By tehconi | July 1, 2012

A fortune teller told me that, past a certain age, I would become more mature and settled down in thinking and emotions.  I would leave behind the tumultuous youth years and move on to a better stage in life.

When I heard that, I was thinking, don’t people mature as they grow older?  That’s such a no-brainer…

Recently, whilst doing some self-reflection, I realise there is truth in what he said.  Not just in a general way, but specifically to my life journey so far.

I feel clearer in knowing who I am, what I want, what I like.  With clarity comes confidence and self-assurance.

I no longer fret when I see people have something I don’t have.  I no longer envy people with seemingly colorful personalities and lifestyles.  I am comfortable with who I am.  I know what my goals are.

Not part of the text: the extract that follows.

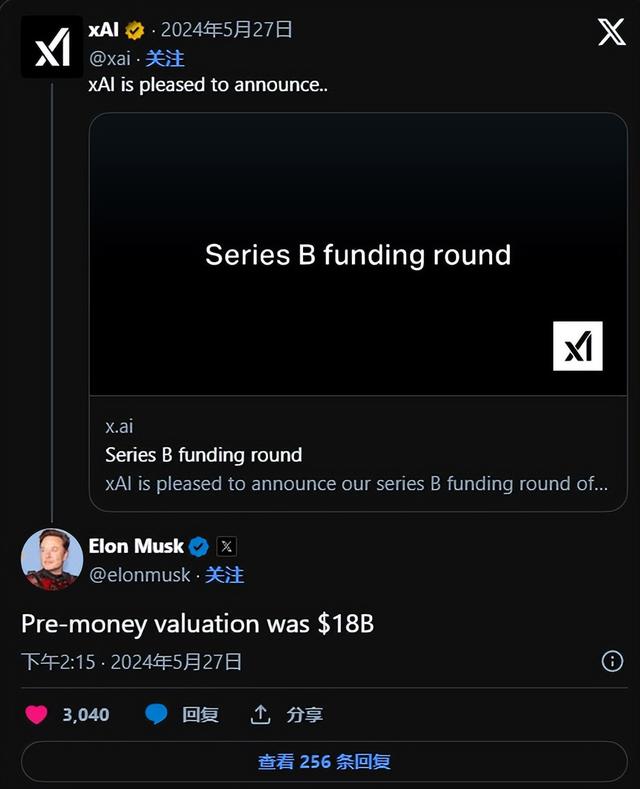
Task: Click the X logo in top-right corner
Action: [x=611, y=32]
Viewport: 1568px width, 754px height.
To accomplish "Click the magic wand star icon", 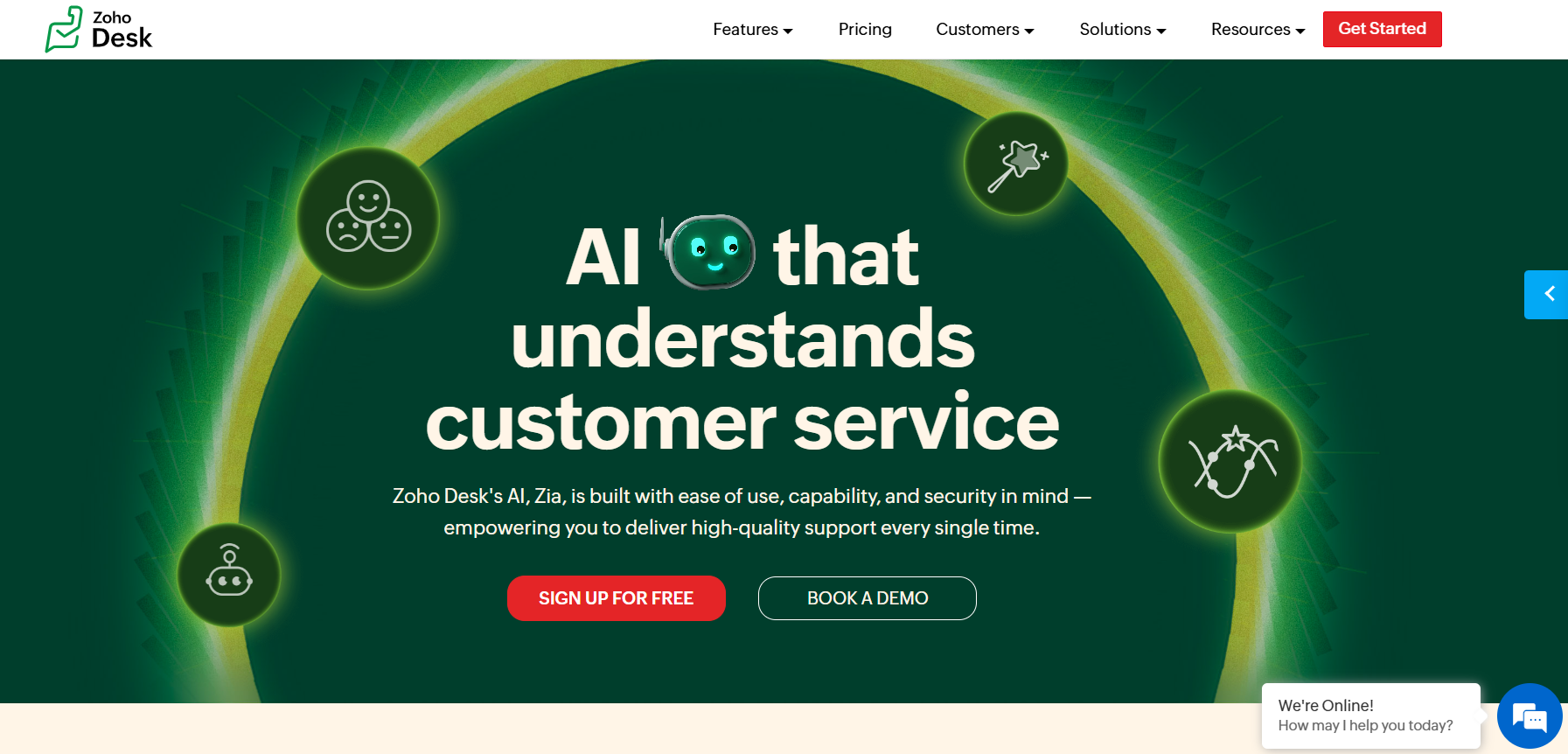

I never really had a “crazy” youth doing the things youths do.  Never really let my hair down.  Never let myself play.  I was the workaholic, academic studious type.

As I grow older, I seem to ditch the “me” in my younger days, for a more relaxed and less intellectual person.  More hands-on, more of a go-getter.  I still feel guilty when I relax, though 🙂  It is rather difficult to tone down the workaholic nature in me.  I have to learn to play, can you believe this?!

God has led me on a strange journey.  Critical turning moments of my life were often catalysed by a deep desire for change. Even though the turns led me to places I never thought I would go, I have been honest in answering the calls and giving my best.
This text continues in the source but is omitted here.